§ **Work to complete**: The material below holds pictures; leave them out, and copy exactly, and only, the lines from the one with "1024x566 pixels. At" through the last.

§ **Input data**:

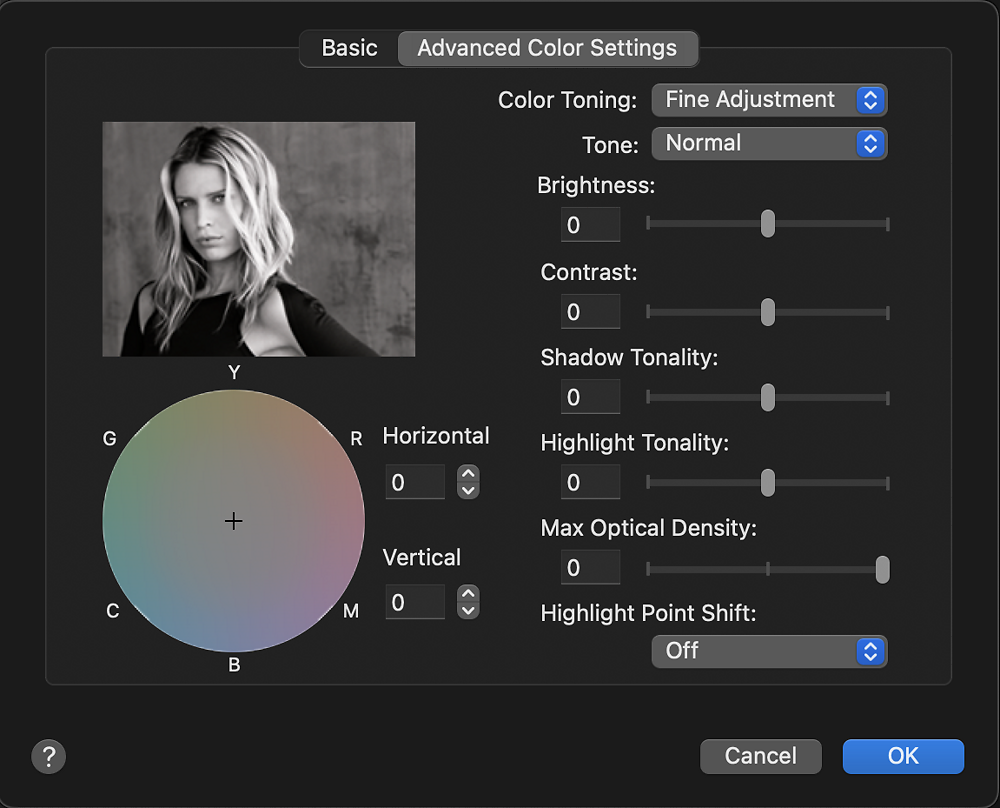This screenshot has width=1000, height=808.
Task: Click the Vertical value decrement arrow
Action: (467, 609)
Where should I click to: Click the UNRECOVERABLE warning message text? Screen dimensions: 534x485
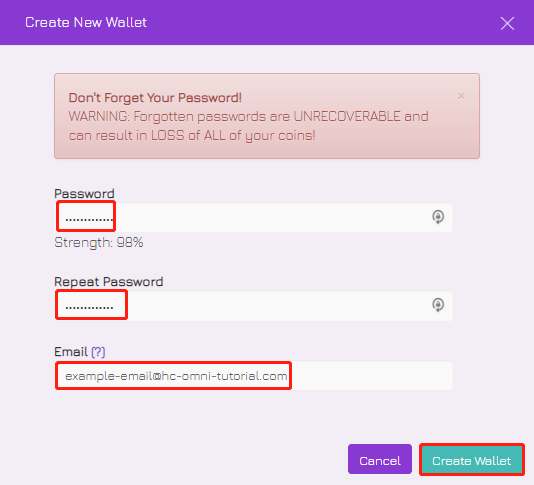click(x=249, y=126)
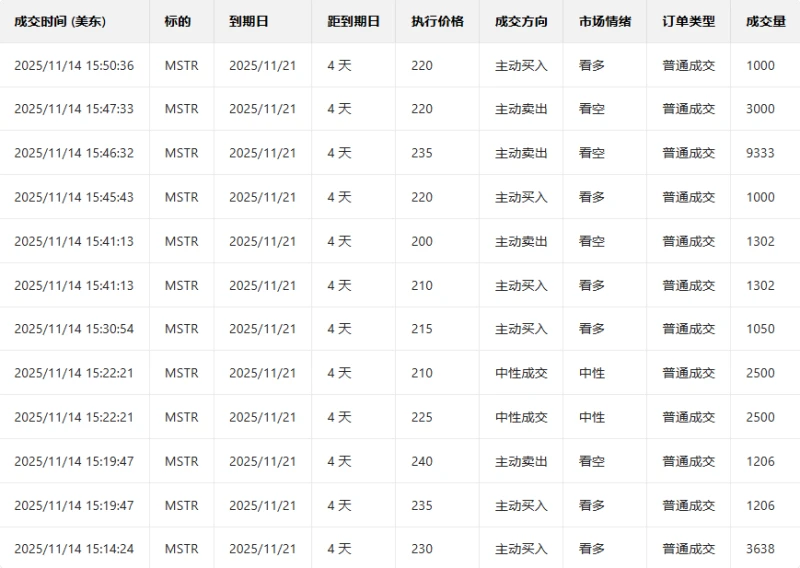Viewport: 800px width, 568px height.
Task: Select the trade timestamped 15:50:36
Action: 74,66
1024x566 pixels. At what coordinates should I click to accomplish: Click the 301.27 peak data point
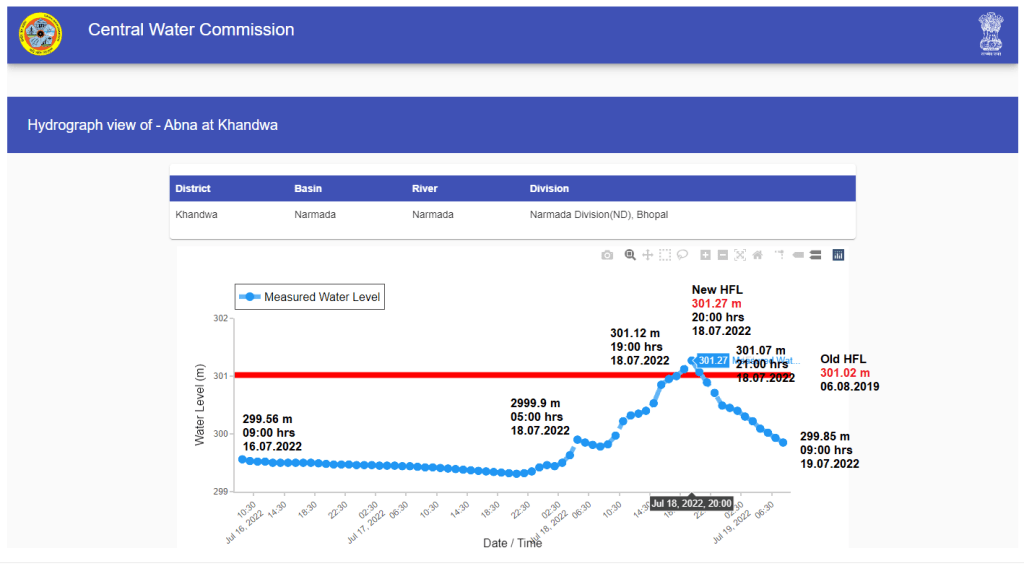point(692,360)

§ **Your solution**:
1024x566 pixels. At what coordinates should I click to accomplish: Click the 301.27 peak data point
point(692,360)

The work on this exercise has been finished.